[What you need to do] Output, exactly and with no pictures, the line that contains "Task: Enable the" and every line that comes after it in the data below, the last one included.
+++ Supplied information +++
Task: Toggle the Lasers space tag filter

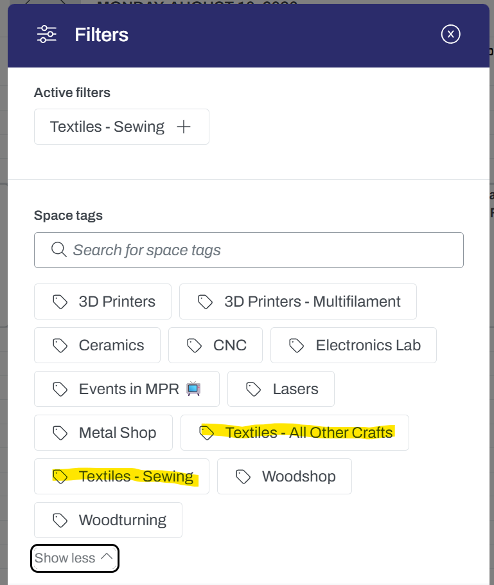Action: tap(281, 389)
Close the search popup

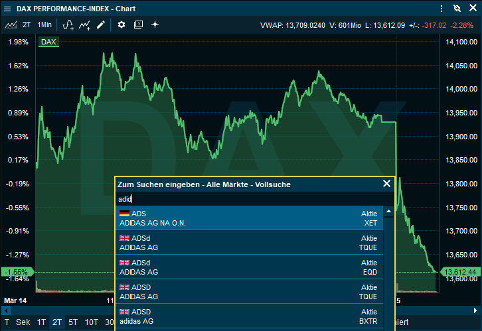[387, 184]
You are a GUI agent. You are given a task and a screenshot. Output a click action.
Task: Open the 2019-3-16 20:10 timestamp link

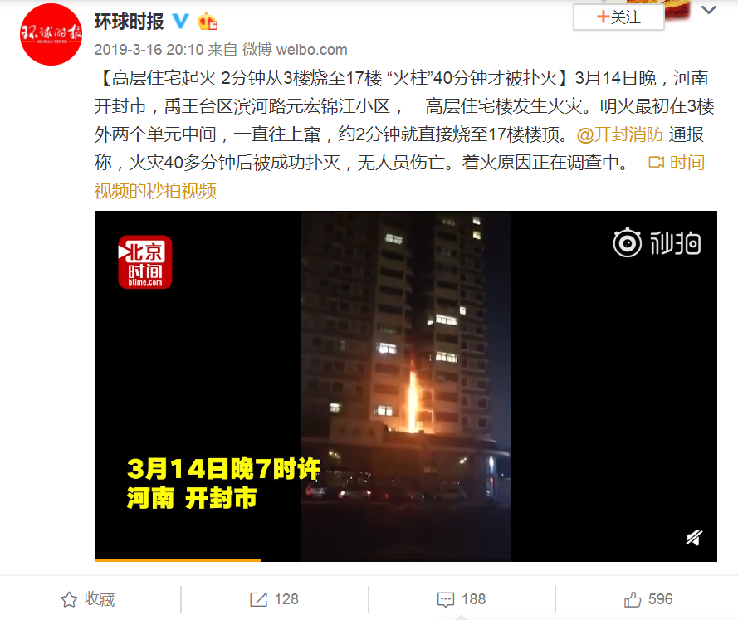tap(149, 50)
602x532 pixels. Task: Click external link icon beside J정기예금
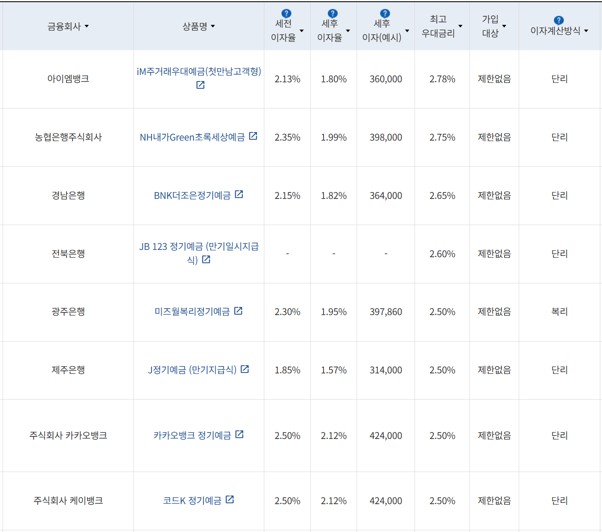pyautogui.click(x=245, y=369)
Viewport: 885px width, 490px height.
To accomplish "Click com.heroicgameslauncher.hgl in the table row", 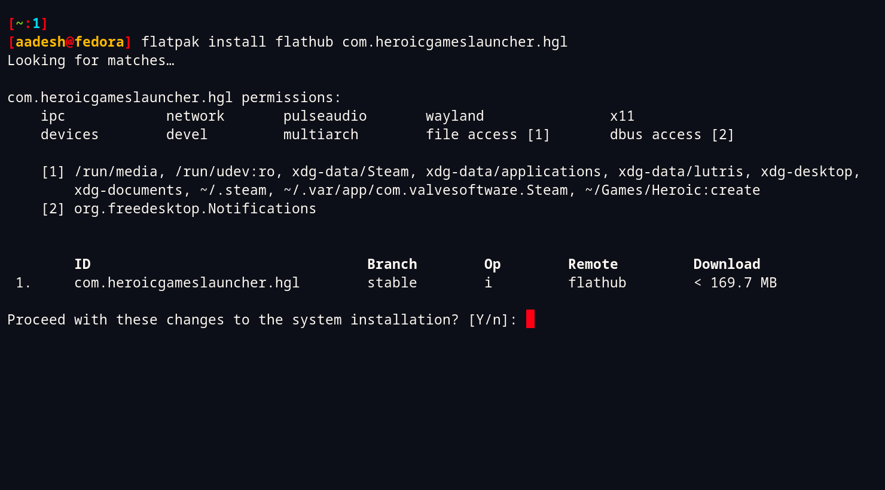I will pos(187,283).
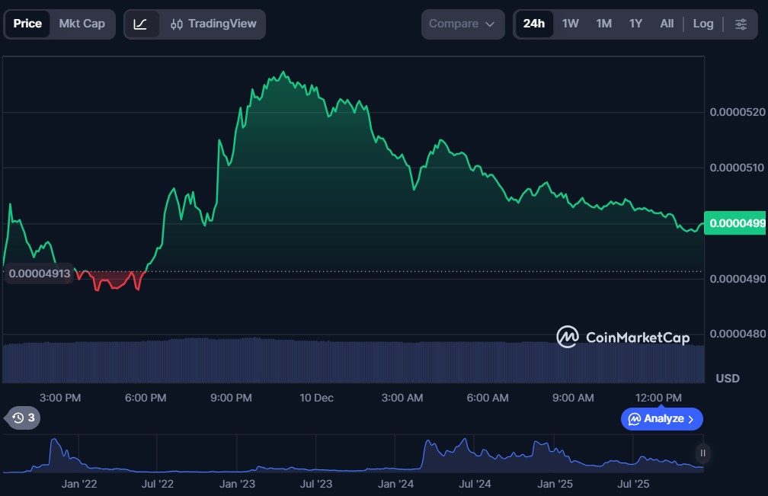Screen dimensions: 768x496
Task: Switch to the line chart view icon
Action: tap(141, 24)
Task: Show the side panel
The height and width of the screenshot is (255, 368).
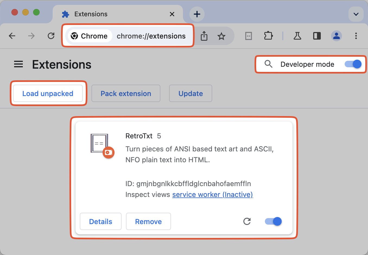Action: [317, 36]
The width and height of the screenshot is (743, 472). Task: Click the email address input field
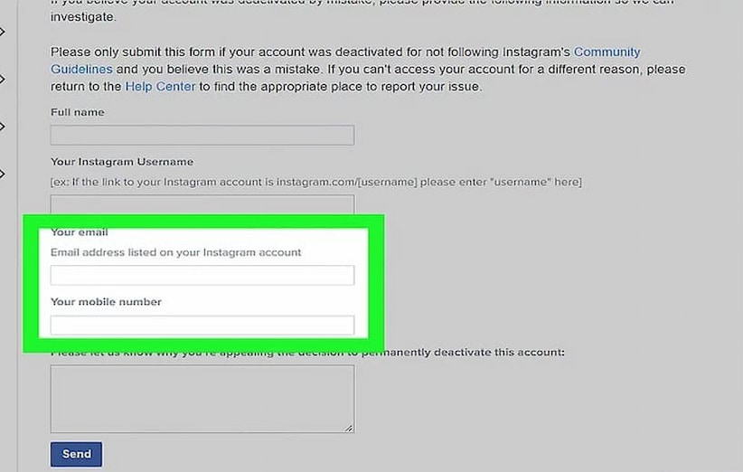tap(202, 275)
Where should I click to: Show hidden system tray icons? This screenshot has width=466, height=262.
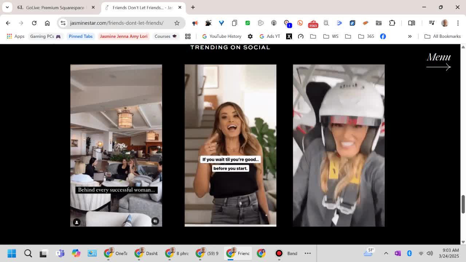[386, 253]
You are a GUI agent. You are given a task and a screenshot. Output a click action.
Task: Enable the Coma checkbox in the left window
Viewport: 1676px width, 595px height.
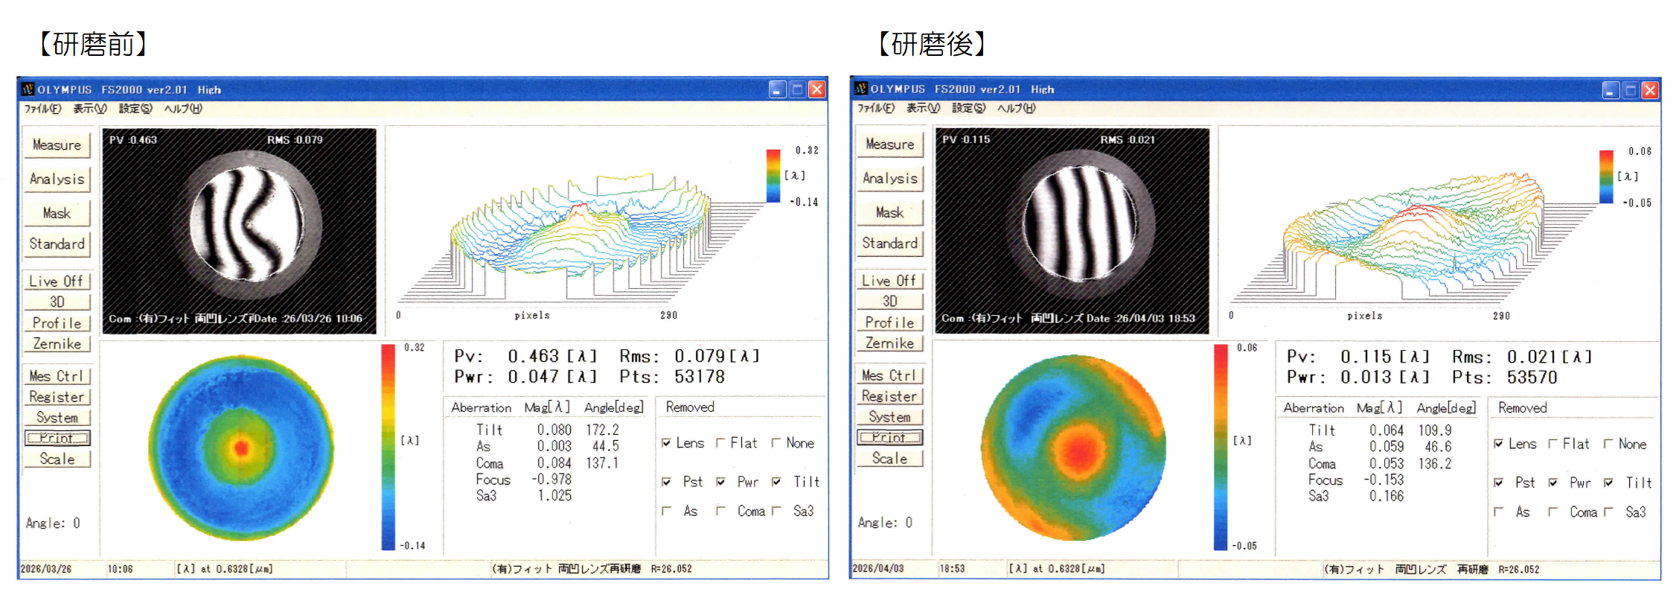click(720, 511)
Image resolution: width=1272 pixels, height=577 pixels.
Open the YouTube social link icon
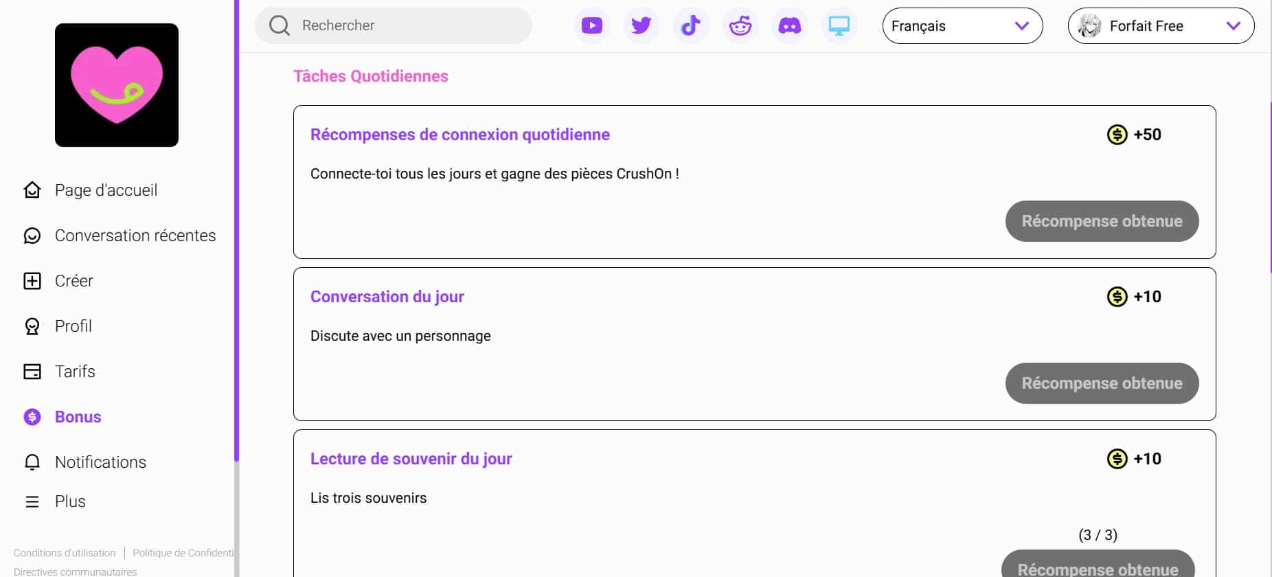(x=591, y=26)
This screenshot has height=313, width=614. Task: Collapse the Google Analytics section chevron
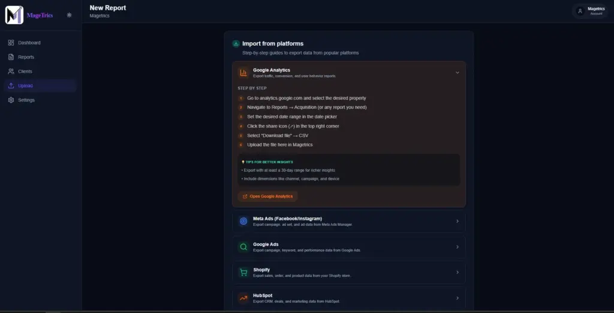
+++
[Output]
Task: Enable the Coma checkbox in the left window
Viewport: 1676px width, 595px height.
click(720, 511)
Image resolution: width=1272 pixels, height=577 pixels.
Open the YouTube social link icon
(x=591, y=26)
This screenshot has height=313, width=614. Task: Collapse the Google Analytics section chevron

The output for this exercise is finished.